── THE INPUT ──
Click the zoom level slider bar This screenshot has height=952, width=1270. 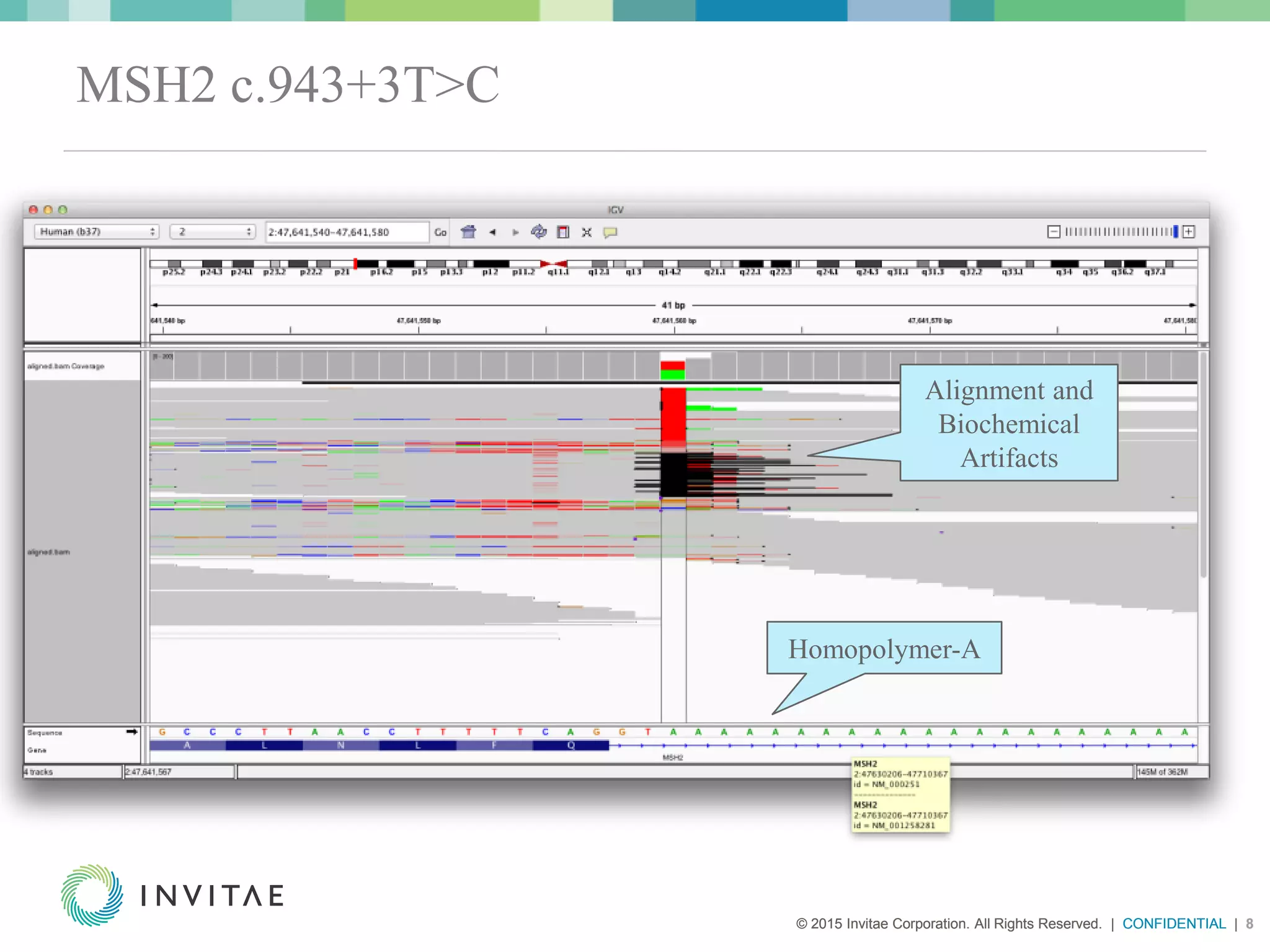click(x=1119, y=232)
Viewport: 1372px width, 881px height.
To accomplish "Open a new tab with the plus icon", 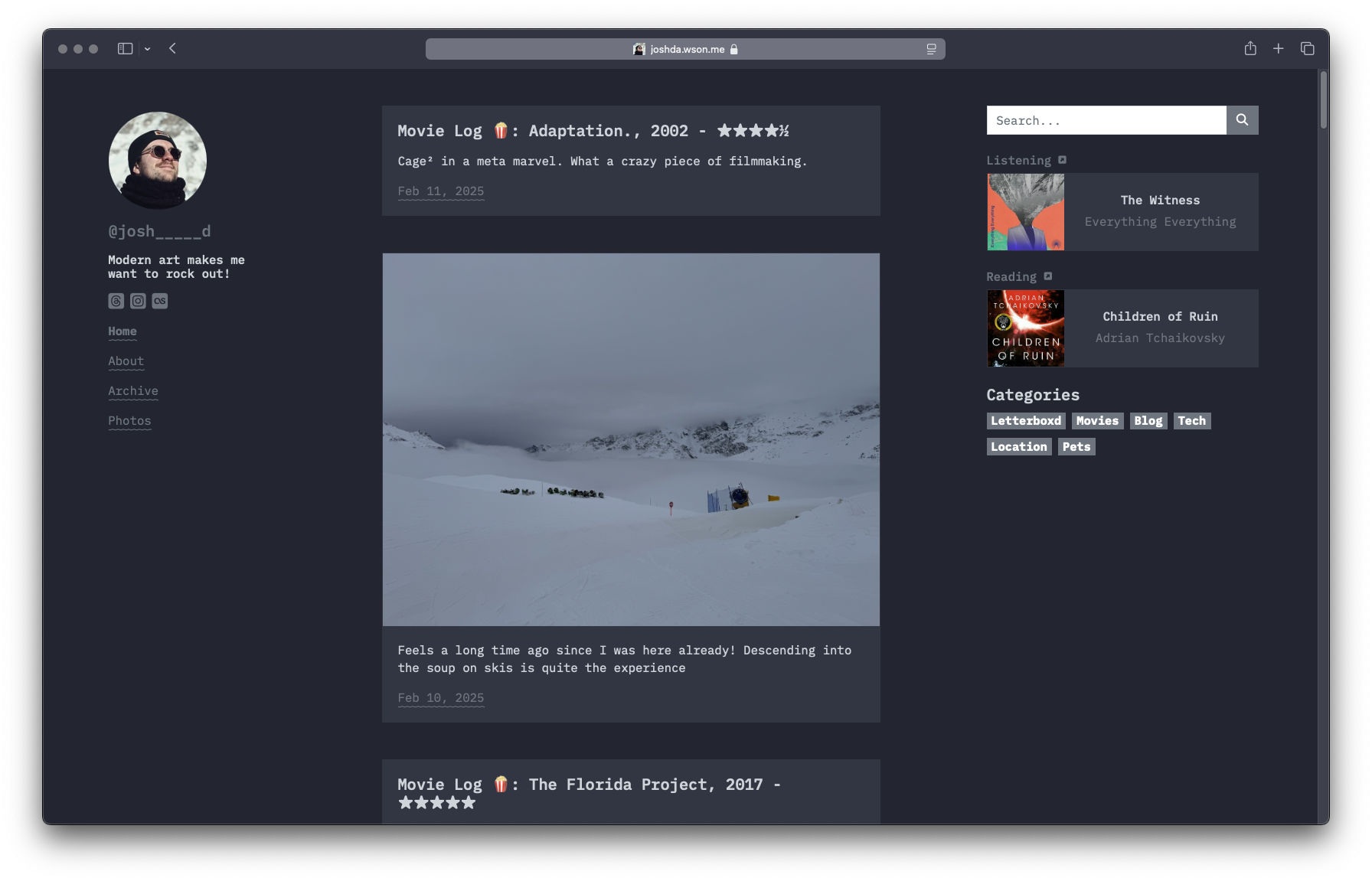I will click(1279, 48).
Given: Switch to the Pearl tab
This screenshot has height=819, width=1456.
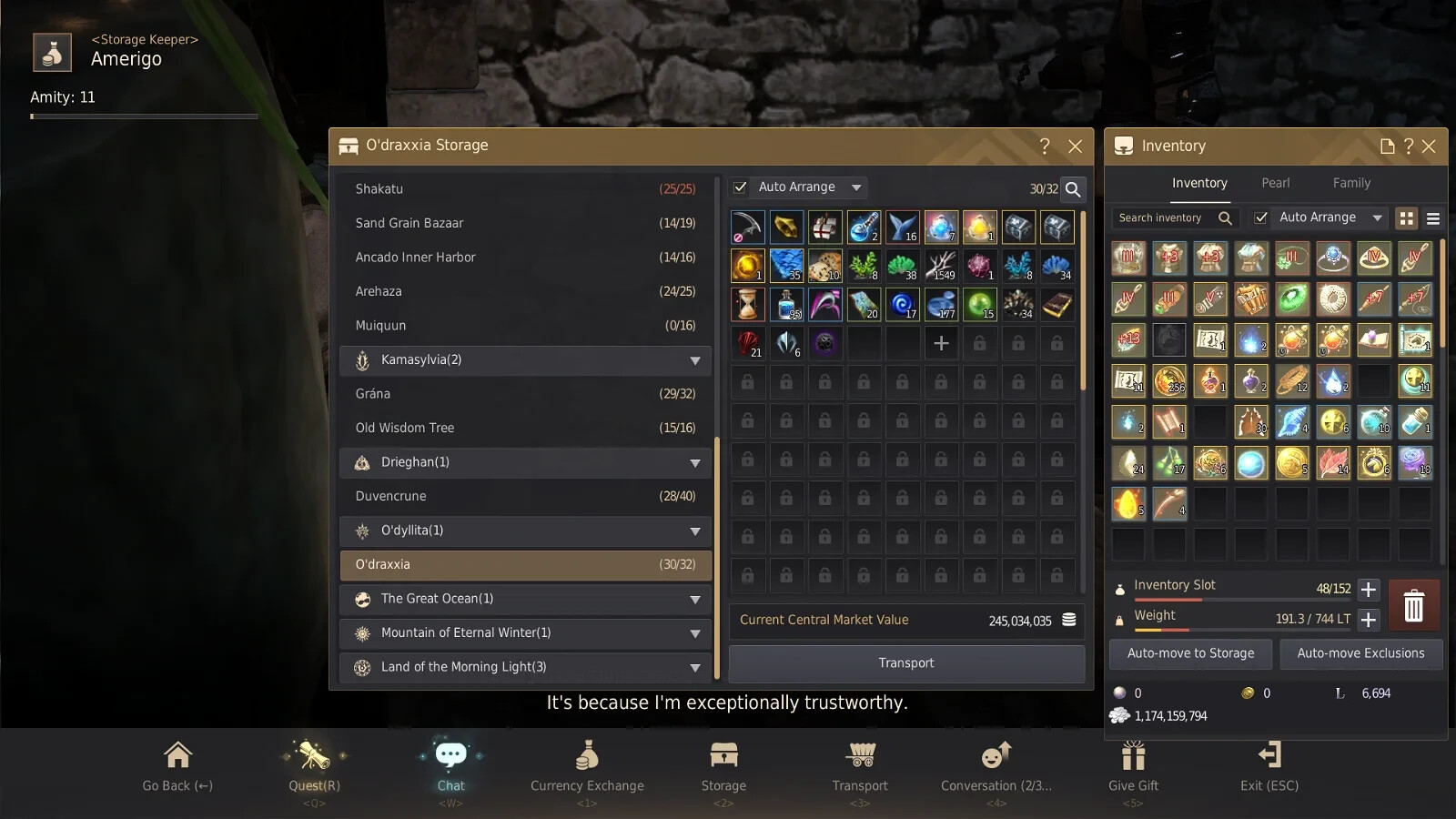Looking at the screenshot, I should (x=1275, y=182).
───
WHAT IS BEING ASKED
From the line that contains "Given: Switch to the Pearl tab" down to the final line of the entries above, please copy each line exactly, excluding pictures.

TASK OUTPUT
Given: Switch to the Pearl tab
This screenshot has height=819, width=1456.
Looking at the screenshot, I should (x=1275, y=182).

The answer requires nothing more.